Existe una tensión silenciosa en el corazón de las empresas familiares contemporáneas, y el más reciente informe de KPMG sobre empresas familiares la expone con nitidez[1] .
[1] Global Family Business Report 2026. Facing into the future, confident yet cautious. KPMG Private Enterprise, 2026.
Elaborado a partir de una encuesta a 1.927 líderes de empresas familiares en 41 países (incluido Brasil), el estudio señala que este sector, a pesar de mantener una notable confianza en su capacidad de crecer, deberá reinventarse a gran velocidad durante la próxima década. Y si hay un factor o elemento disruptivo que parece concentrar tanto las esperanzas como los temores de estos líderes, es la inteligencia artificial (IA).
Según el informe citado, a escala global, el 64% de las empresas familiares afirma estar implementando IA de manera activa, una cifra que, de por sí, indica que la tecnología abandonó los laboratorios de prueba para instalarse directamente en la operación. Asimismo, desde el punto de vista regional, el 80% de las empresas brasileñas que participaron de la encuesta aseguraron estar utilizando la IA en sus operaciones; una cifra que contrasta con la media global y que revela un detalle no menor. Brasil representa aproximadamente la mitad del producto de América del Sur y, en algunos casos, puede funcionar como un laboratorio para las tendencias empresariales que luego se derraman en los mercados vecinos. Que sus empresas familiares estén incorporando inteligencia artificial a un ritmo acelerado, podría estar anticipando un ritmo de adopción similar o convergente en el corto plazo en Argentina, Chile, Colombia, Uruguay y el resto de la región durante los próximos años.

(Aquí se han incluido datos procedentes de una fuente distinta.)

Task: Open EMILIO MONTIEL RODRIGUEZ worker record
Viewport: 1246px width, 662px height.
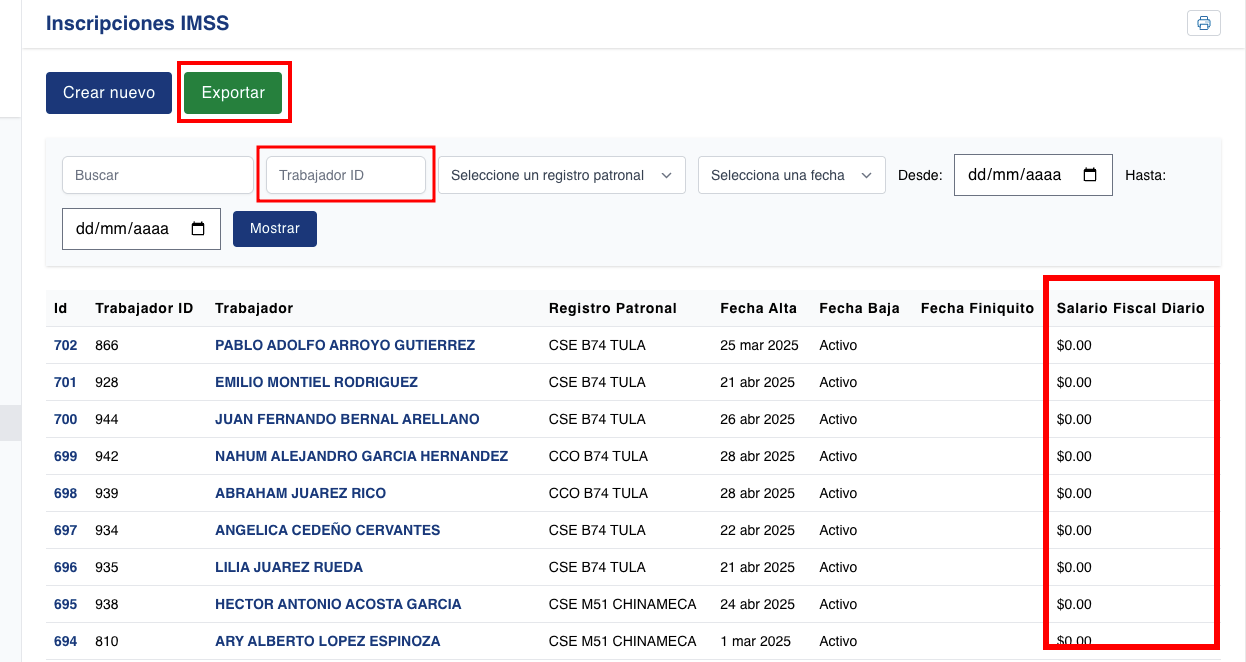Action: coord(316,382)
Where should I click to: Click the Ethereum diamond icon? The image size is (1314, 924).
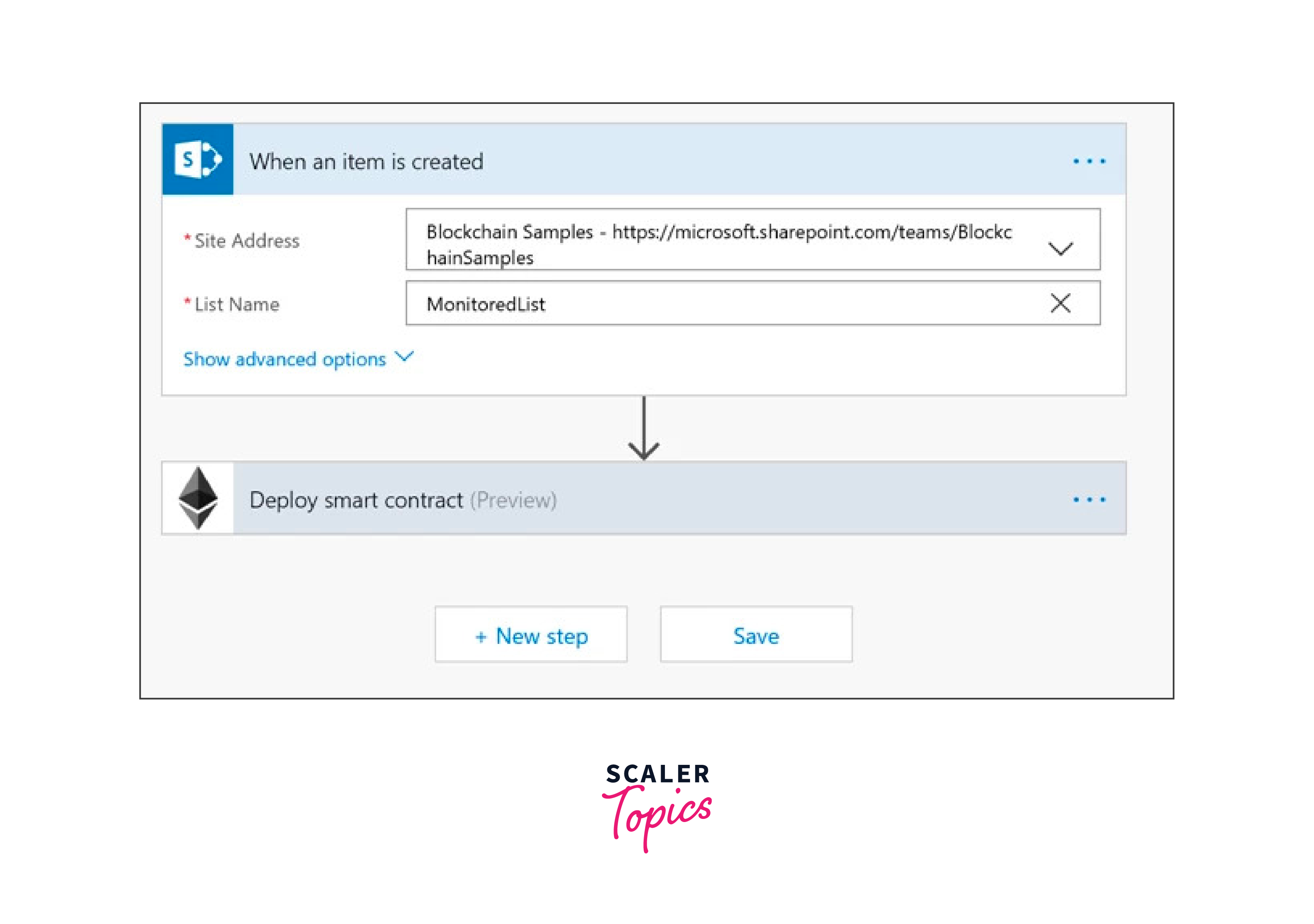[x=198, y=498]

Sin embargo, el hallazgo inquietante del informe no reside en la velocidad de adopción de la IA, sino en el desfase existente entre esa velocidad y la capacidad de gobernar la tecnología incorporada. El estudio revela, por ejemplo, que el 45% de las empresas familiares brasileñas todavía no ha desarrollado una estructura de gobernanza específica para la inteligencia artificial, un porcentaje superior al observado a nivel global (38%) y que, incluso, podría extrapolarse a la región como una cifra “testigo” de lo que puede estar ocurriendo en los países vecinos. En otras palabras, esto significa que la tasa de innovación estaría avanzando más rápido que los mecanismos diseñados para supervisar su uso, administrar sus riesgos y garantizar el cumplimiento regulatorio, lo que nos recuerda la clásica situación de “la máquina superando las reglas”; una experiencia histórica que no suele ser gratuita.
La gravedad de esta brecha se comprende mejor a la luz de aquello que constituye el activo más valioso de las empresas familiares: su reputación. El informe muestra que, en Brasil, por ejemplo, el 90% de los encuestados considera la reputación familiar como una ventaja competitiva relevante (87% a nivel global), mientras que el 86% (89%) y 82% (83%), respectivamente, destacan los valores compartidos y el llamado “capital paciente” –es decir, la capacidad de invertir en un horizonte de largo plazo sin la presión por obtener retornos inmediatos–. Y aquí radica la verdadera paradoja. Son precisamente estos intangibles —confianza, legitimidad, reputación construida a lo largo de generaciones— los que quedan expuestos cuando se adopta una tecnología poderosa sin los marcos adecuados de control. Un algoritmo mal calibrado, un uso indebido de datos personales o una falla de ciberseguridad pueden erosionar en semanas un capital reputacional edificado durante décadas. Para una empresa familiar, ese daño no es meramente financiero; toca el núcleo mismo de su identidad.
Además, el problema no parece limitarse a la inteligencia artificial. El informe identifica una fragilidad más amplia en la gestión de riesgos, ya que apenas el 33% de las empresas familiares a nivel global declaran contar con una estructura integral de gestión de riesgos corporativos (22% entre empresas brasileñas), en tanto que menos de uno de cada cinco encuestados afirmó que los roles y responsabilidades en esta materia estén claramente definidos. Estos números dibujan un cuadro preocupante. Mientras la exposición a amenazas crece de manera continua, las estructuras de control y supervisión no evolucionan al mismo ritmo. Para América del Sur, cuya realidad económica combina volatilidad macroeconómica, cambios regulatorios frecuentes y presiones competitivas derivadas de la digitalización, esta debilidad resulta particularmente delicada.